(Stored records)
[Start of Attachment]
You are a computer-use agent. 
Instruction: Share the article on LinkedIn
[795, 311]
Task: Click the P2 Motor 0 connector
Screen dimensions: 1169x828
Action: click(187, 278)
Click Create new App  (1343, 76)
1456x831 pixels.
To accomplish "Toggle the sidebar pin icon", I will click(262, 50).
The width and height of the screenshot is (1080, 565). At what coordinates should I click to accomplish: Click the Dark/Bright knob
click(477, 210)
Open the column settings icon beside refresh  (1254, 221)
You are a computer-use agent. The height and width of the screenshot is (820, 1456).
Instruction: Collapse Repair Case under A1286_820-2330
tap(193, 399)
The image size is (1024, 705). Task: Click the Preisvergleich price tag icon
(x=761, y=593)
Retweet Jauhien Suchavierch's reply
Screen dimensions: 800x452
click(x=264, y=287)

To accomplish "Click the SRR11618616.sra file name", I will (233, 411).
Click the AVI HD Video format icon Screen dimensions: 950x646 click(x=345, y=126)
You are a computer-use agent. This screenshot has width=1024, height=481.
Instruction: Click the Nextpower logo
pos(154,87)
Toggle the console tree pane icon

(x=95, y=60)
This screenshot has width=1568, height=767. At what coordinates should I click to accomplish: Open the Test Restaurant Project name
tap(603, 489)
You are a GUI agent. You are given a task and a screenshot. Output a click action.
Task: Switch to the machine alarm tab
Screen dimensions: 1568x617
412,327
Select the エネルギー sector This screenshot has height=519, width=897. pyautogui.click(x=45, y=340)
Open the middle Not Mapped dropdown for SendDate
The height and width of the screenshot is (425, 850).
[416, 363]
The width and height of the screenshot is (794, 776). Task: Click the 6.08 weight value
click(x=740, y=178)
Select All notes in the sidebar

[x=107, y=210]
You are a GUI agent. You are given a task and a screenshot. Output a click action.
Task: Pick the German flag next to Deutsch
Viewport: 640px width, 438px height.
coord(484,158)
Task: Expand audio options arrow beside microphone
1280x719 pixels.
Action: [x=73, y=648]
[End of Attachment]
→ Exercise requirements: Would you quote, exactly and only, the lines from the one containing "Open the middle" to the end of the entries?

→ Output for this task:
Open the middle Not Mapped dropdown for SendDate
The height and width of the screenshot is (425, 850).
[416, 363]
The width and height of the screenshot is (794, 776). Task: Click the 6.08 weight value
click(x=740, y=178)
Select All notes in the sidebar

[x=107, y=210]
You are a GUI agent. You are given a task and a screenshot. Output a click action.
Task: Pick the German flag next to Deutsch
Viewport: 640px width, 438px height.
coord(484,158)
Task: Expand audio options arrow beside microphone
1280x719 pixels.
Action: [x=73, y=648]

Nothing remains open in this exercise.